The Mackenzie family helped to launch Light The North.

Jackie’s resilience and positivity

When asked to share his favourite memory of his wife Jackie, Harry said it would have to be her resilience and positivity.

“It’s her will to keep living and to stay positive,” said Harry.

“You can never fully comprehend what someone’s going through at that time – that illness, chemo, radiotherapy, operations – even knowing for about 12 months that her life expectancy wasn’t great but still being able to push Megan through to uni, push Harry through to school and keep telling me to get the washing done…

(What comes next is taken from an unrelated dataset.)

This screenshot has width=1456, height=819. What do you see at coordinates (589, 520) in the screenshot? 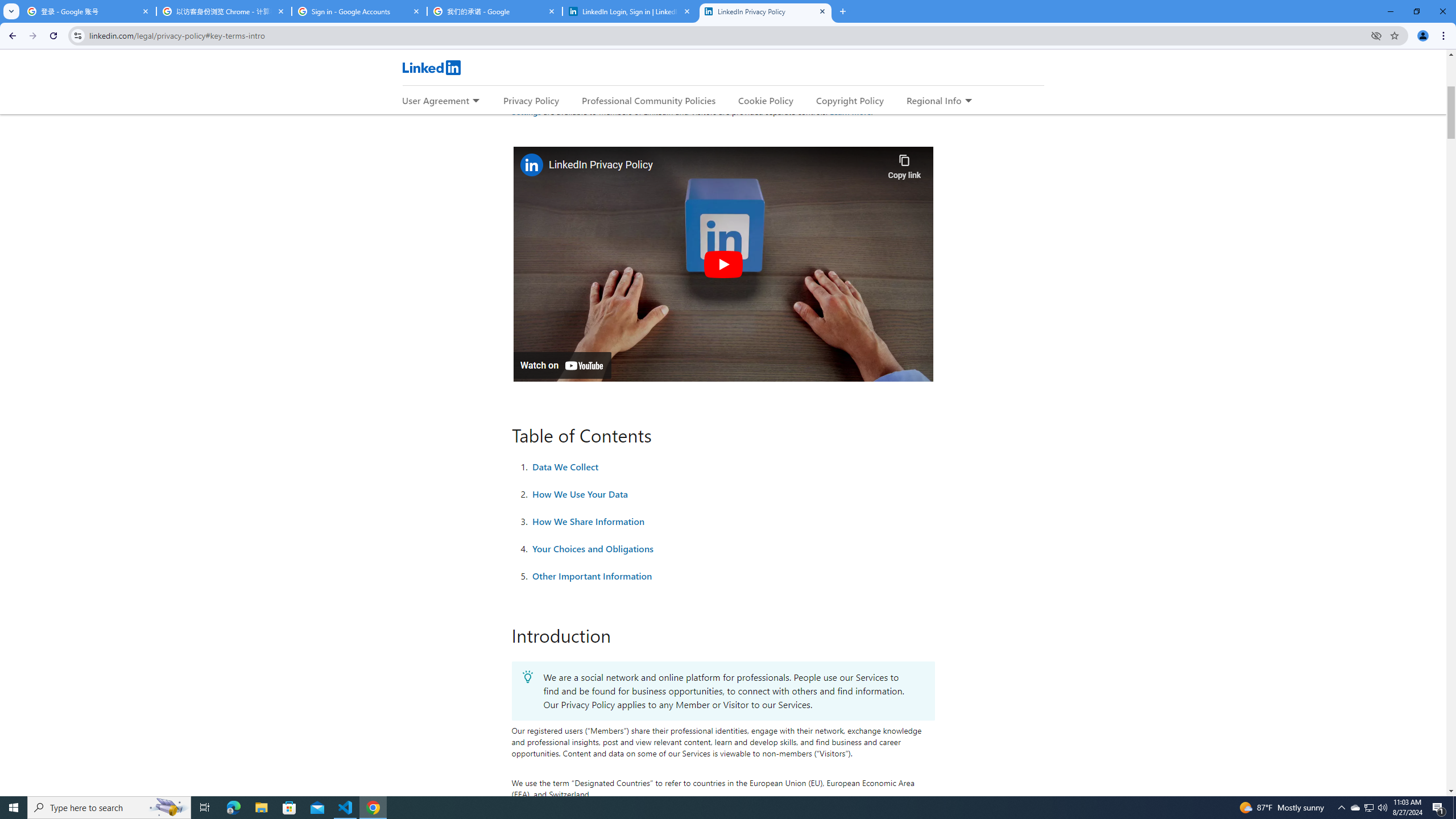
I see `'How We Share Information'` at bounding box center [589, 520].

“She was just an amazing woman who had the will to keep living through the worst time of her life. That will always be something that will sit with me.”


More on Light The North Farewell Weekend and auction

Light The North Farewell Weekend – where locals and potential bidders can see all sculptures that will be auctioned on Monday – currently takes place at Gordon Barracks on Ellon Road in Bridge of Don and will be there till Sunday October 31.

Once the event has concluded, the legacy of the Light The North lighthouse trail will continue when all 50 large lighthouse sculptures and 8 small lighthouses take centre stage in the grand auction at Inverurie’s Thainstone Exchange which will be both an in-person and online event on November 1. This is where the Mackenzie story will be shared too.